**What to produce**
The whole listing below should be output again, word for word.

**Study material**
##########

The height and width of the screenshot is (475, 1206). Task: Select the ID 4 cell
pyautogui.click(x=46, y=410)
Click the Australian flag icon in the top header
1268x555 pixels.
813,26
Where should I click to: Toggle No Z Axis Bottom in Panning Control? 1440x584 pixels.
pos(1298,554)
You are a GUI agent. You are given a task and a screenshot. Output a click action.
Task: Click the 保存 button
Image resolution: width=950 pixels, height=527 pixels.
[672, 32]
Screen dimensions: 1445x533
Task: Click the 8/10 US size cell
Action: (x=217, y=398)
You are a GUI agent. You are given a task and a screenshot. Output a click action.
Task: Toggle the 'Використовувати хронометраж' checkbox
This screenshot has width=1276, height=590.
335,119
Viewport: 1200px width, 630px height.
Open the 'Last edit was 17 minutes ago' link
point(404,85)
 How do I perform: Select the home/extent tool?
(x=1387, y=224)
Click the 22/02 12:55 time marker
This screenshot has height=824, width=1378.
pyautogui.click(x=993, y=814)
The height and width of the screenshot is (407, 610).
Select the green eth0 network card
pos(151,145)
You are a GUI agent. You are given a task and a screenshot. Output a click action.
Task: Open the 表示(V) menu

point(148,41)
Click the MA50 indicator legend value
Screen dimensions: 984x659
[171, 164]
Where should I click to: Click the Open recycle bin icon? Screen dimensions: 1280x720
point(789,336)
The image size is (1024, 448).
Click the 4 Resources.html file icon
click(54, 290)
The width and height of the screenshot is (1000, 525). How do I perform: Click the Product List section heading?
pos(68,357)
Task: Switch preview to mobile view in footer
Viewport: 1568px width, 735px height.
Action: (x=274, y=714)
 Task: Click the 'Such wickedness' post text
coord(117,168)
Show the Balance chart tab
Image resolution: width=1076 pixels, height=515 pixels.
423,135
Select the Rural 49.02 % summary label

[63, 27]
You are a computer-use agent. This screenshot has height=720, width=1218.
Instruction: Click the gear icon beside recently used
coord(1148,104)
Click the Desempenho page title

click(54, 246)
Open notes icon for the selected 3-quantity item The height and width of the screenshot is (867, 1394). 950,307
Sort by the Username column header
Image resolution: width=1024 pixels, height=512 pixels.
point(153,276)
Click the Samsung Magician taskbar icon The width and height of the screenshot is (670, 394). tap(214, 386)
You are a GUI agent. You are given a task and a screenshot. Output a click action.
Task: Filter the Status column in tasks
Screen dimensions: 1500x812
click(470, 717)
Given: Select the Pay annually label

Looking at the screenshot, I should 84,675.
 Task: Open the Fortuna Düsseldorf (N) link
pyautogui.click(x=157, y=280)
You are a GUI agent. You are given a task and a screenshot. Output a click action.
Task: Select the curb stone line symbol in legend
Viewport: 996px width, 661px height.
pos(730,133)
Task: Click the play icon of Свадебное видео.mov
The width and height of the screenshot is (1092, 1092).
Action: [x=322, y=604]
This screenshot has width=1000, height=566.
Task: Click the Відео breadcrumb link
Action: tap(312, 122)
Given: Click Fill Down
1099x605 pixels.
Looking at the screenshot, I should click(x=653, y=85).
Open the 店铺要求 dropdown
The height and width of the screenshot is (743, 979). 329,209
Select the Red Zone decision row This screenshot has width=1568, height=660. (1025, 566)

##########

**Answer section**
The height and width of the screenshot is (475, 1206). Task: Select the ID 4 cell
pyautogui.click(x=46, y=410)
Click the Australian flag icon in the top header
1268x555 pixels.
813,26
Where should I click to: Toggle No Z Axis Bottom in Panning Control? 1440x584 pixels.
pos(1298,554)
You are a GUI agent. You are given a task and a screenshot. Output a click action.
Task: Click the 保存 button
Image resolution: width=950 pixels, height=527 pixels.
[672, 32]
Screen dimensions: 1445x533
Task: Click the 8/10 US size cell
Action: (x=217, y=398)
You are a GUI agent. You are given a task and a screenshot. Output a click action.
Task: Toggle the 'Використовувати хронометраж' checkbox
This screenshot has width=1276, height=590.
335,119
Viewport: 1200px width, 630px height.
Open the 'Last edit was 17 minutes ago' link
point(404,85)
 How do I perform: Select the home/extent tool?
(x=1387, y=224)
Click the 22/02 12:55 time marker
This screenshot has height=824, width=1378.
pyautogui.click(x=993, y=814)
The height and width of the screenshot is (407, 610).
Select the green eth0 network card
pos(151,145)
You are a GUI agent. You are given a task and a screenshot. Output a click action.
Task: Open the 表示(V) menu

point(148,41)
Click the MA50 indicator legend value
Screen dimensions: 984x659
[171, 164]
Where should I click to: Click the Open recycle bin icon? Screen dimensions: 1280x720
point(789,336)
The image size is (1024, 448).
Click the 4 Resources.html file icon
click(54, 290)
The width and height of the screenshot is (1000, 525). How do I perform: Click the Product List section heading?
pos(68,357)
Task: Switch preview to mobile view in footer
Viewport: 1568px width, 735px height.
Action: (x=274, y=714)
 Task: Click the 'Such wickedness' post text
coord(117,168)
Show the Balance chart tab
Image resolution: width=1076 pixels, height=515 pixels.
423,135
Select the Rural 49.02 % summary label

[63, 27]
You are a computer-use agent. This screenshot has height=720, width=1218.
Instruction: Click the gear icon beside recently used
coord(1148,104)
Click the Desempenho page title

click(54, 246)
Open notes icon for the selected 3-quantity item The height and width of the screenshot is (867, 1394). 950,307
Sort by the Username column header
Image resolution: width=1024 pixels, height=512 pixels.
point(153,276)
Click the Samsung Magician taskbar icon The width and height of the screenshot is (670, 394). tap(214, 386)
You are a GUI agent. You are given a task and a screenshot. Output a click action.
Task: Filter the Status column in tasks
Screen dimensions: 1500x812
click(470, 717)
Given: Select the Pay annually label

Looking at the screenshot, I should 84,675.
 Task: Open the Fortuna Düsseldorf (N) link
pyautogui.click(x=157, y=280)
You are a GUI agent. You are given a task and a screenshot. Output a click action.
Task: Select the curb stone line symbol in legend
Viewport: 996px width, 661px height.
pos(730,133)
Task: Click the play icon of Свадебное видео.mov
The width and height of the screenshot is (1092, 1092).
Action: [x=322, y=604]
This screenshot has width=1000, height=566.
Task: Click the Відео breadcrumb link
Action: tap(312, 122)
Given: Click Fill Down
1099x605 pixels.
Looking at the screenshot, I should click(x=653, y=85).
Open the 店铺要求 dropdown
The height and width of the screenshot is (743, 979). 329,209
Select the Red Zone decision row This screenshot has width=1568, height=660. (1025, 566)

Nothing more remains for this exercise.